**Tasks for this exercise**
A – In the forum thread, roughly what share of traffic did example.org lose?
B – From the forum thread, set down the passage starting at "We pretty much" and ending at "to monitor extensively)".
C – Render this sentence from the forum thread in Spanish: We found some links in our forum to .jp, .cn or .ru "dirty" sites.

start Quoted passage

Forum Moderators: Robert Charlton & goodroi
1 of our sites, "example.org" vanished from Google on June 4, running out of options what else can be done to recover lost traffic (well, not totally vanished, just lost about 80% traffic).
We also own "example.com" which we never used for content. All the content and inlinks are located on .org site.
Would you still ride this thing out or do such a drastic move? Would google treat the new .com as a brand new site?
We pretty much "cleaned up" everything we could. We found some links in our forum to .jp, .cn or .ru "dirty" sites. Some people got creative and it slipped through our system. Maybe it would be a good idea to ban googlebot from our forum section (the only section we have no control over content, or at least we have to monitor extensively)
Just frustrated how much longer this will take, site is over 5 years old and this is 1st time in 5 years we got hit.
If site A (example.org) looses ranking, and we open Site B (example.com) would the penalty or filter or whatever this thing is end up in Site B?
I can't say for sure, but if you follow the protocol and what is supposed to happen in this type of transfer, then yes, there may be some challenges moving to the .com TLD. You will most likely use a 301 to redirect old to new and that is where the challenges come in. The 301 permanently transfers whatever was at the hold to the new. So, if there are penalties/filters at play on the old domain, there is a good chance they will transfer to the new domain.

end Quoted passage
start Data excerpts

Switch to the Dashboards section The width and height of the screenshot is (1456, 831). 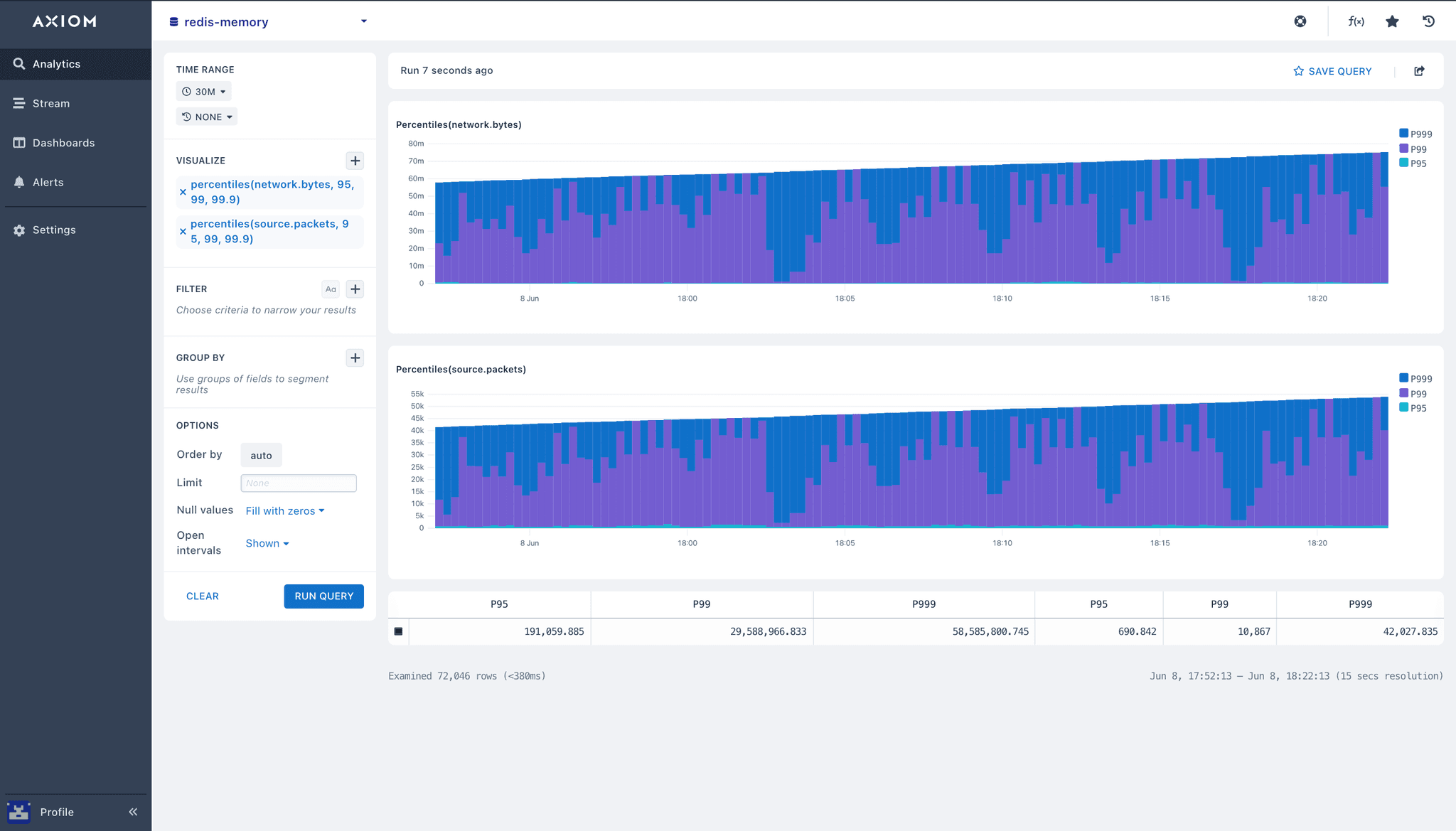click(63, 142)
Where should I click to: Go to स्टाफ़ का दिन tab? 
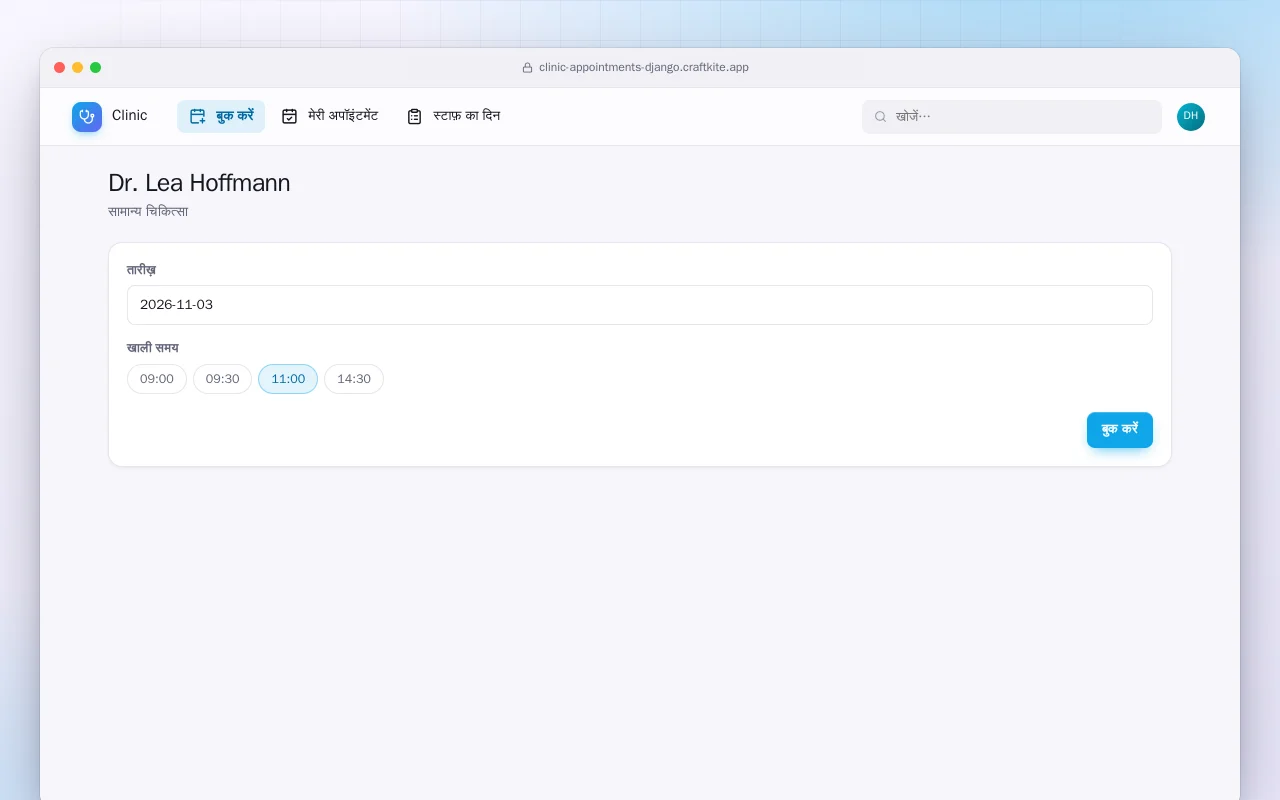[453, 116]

end Data excerpts
start Data excerpts

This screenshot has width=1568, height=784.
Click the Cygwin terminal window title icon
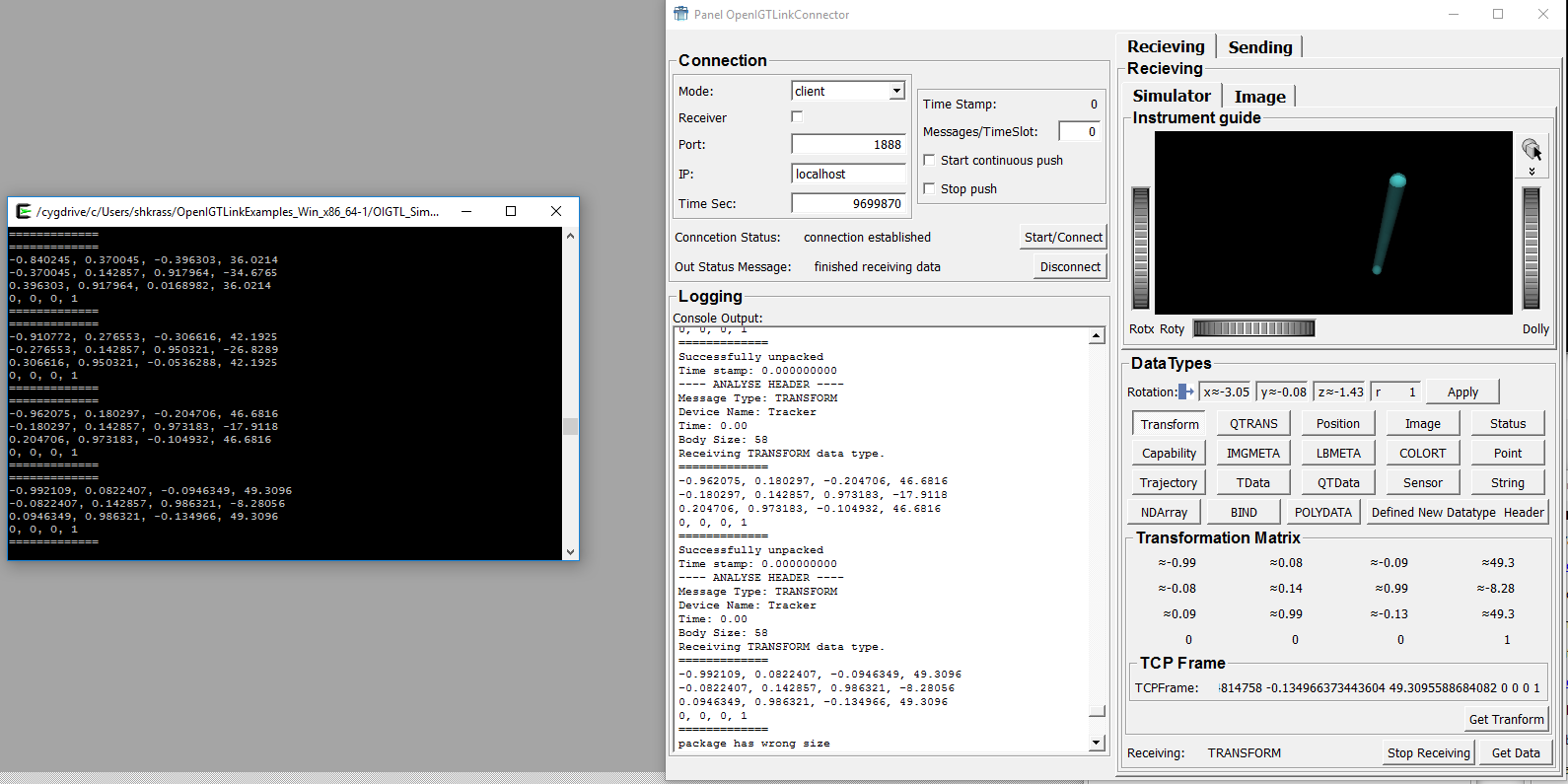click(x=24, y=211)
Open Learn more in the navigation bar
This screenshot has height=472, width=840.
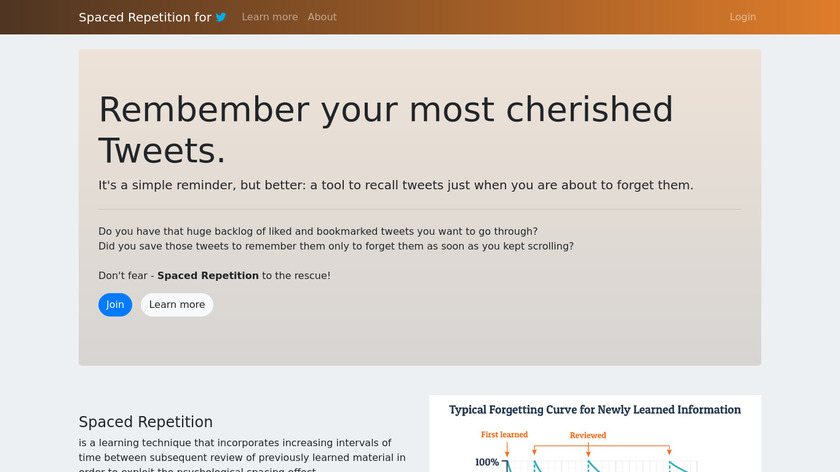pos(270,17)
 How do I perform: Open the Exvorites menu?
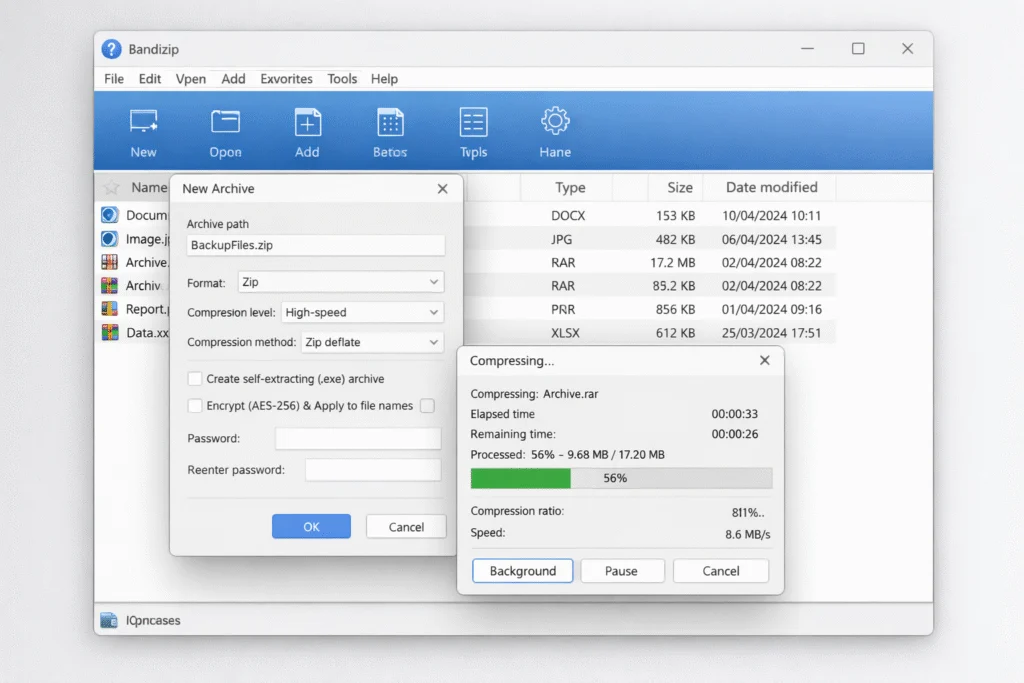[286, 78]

end Data excerpts

**The responses**
A – About 80% of its traffic.

B –
We pretty much "cleaned up" everything we could. We found some links in our forum to .jp, .cn or .ru "dirty" sites. Some people got creative and it slipped through our system. Maybe it would be a good idea to ban googlebot from our forum section (the only section we have no control over content, or at least we have to monitor extensively)

C – Encontramos algunos enlaces en nuestro foro a sitios "sucios" .jp, .cn o .ru.